··· SOURCE DATA ···

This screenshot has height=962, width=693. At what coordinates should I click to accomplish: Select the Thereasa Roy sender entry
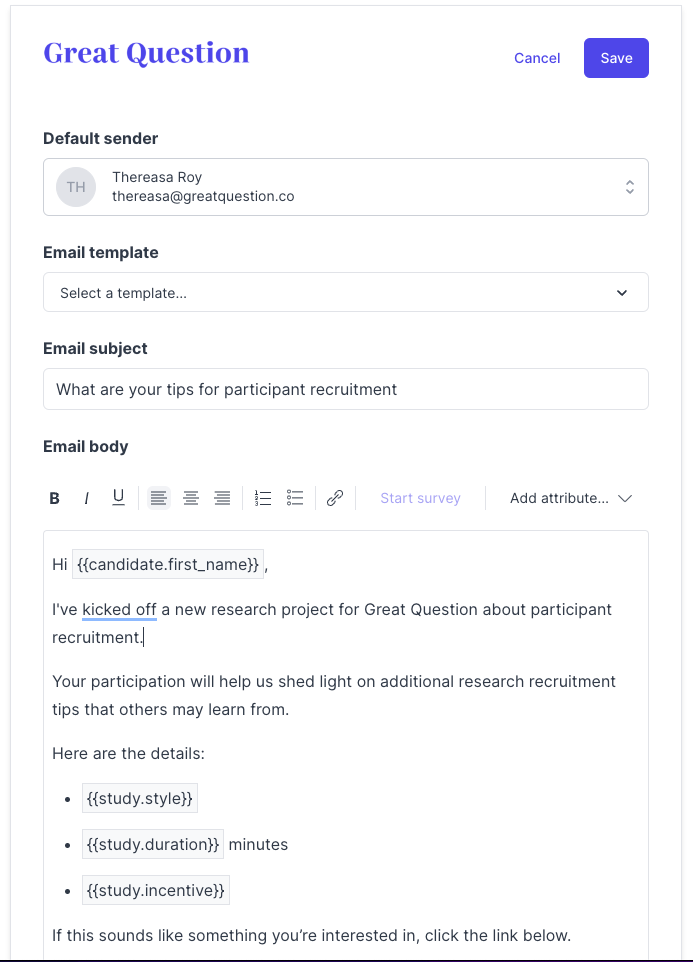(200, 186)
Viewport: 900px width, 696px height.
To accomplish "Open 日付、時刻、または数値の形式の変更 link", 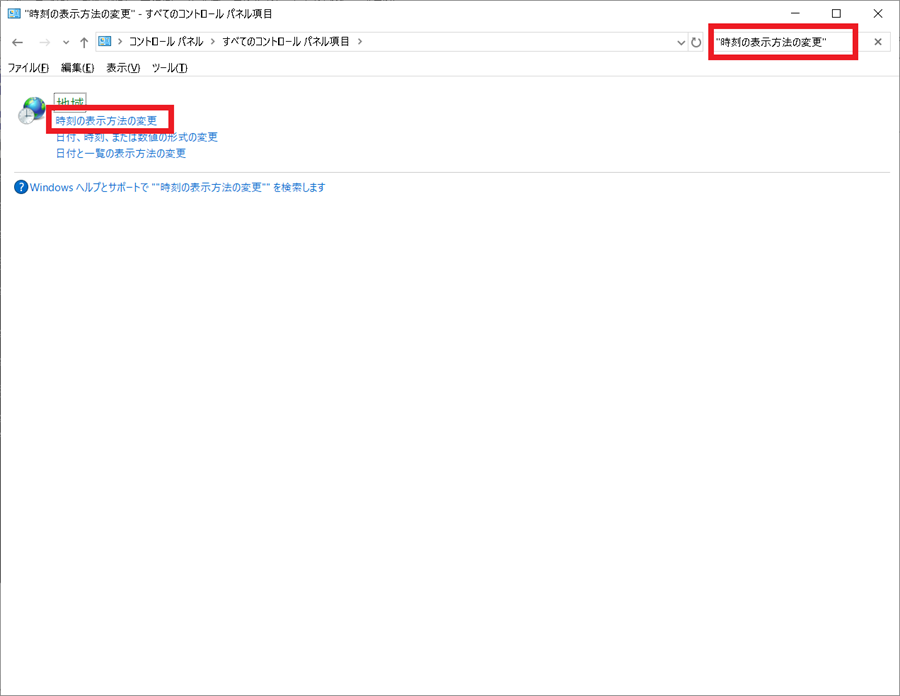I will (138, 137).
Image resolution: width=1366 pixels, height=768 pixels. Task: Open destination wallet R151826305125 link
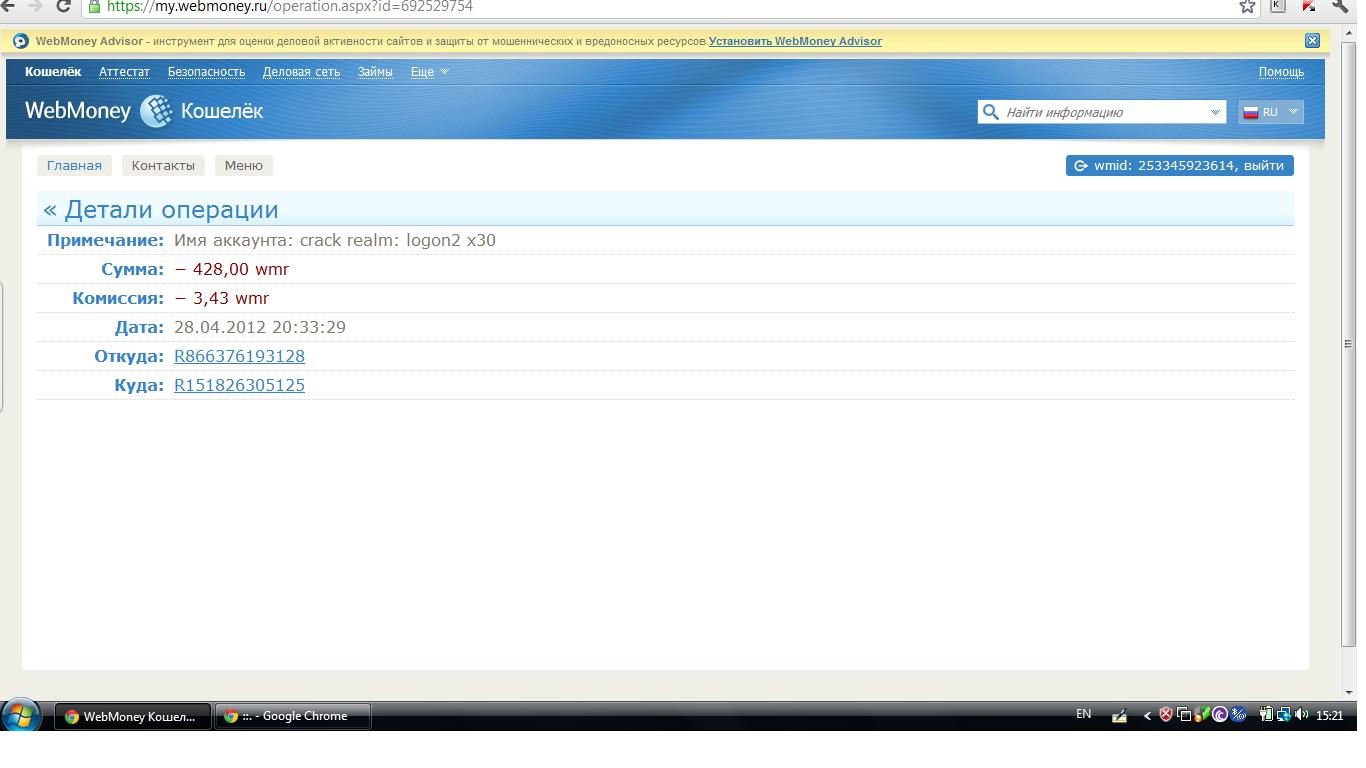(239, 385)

···

§ WORK TASK: Print, please, exactly the lines from the one holding "Image resolution: width=1366" through the final line of the data, both included, while leaving out each picture.

§ OUTPUT BELOW:
Image resolution: width=1366 pixels, height=768 pixels. Task: Open destination wallet R151826305125 link
(239, 385)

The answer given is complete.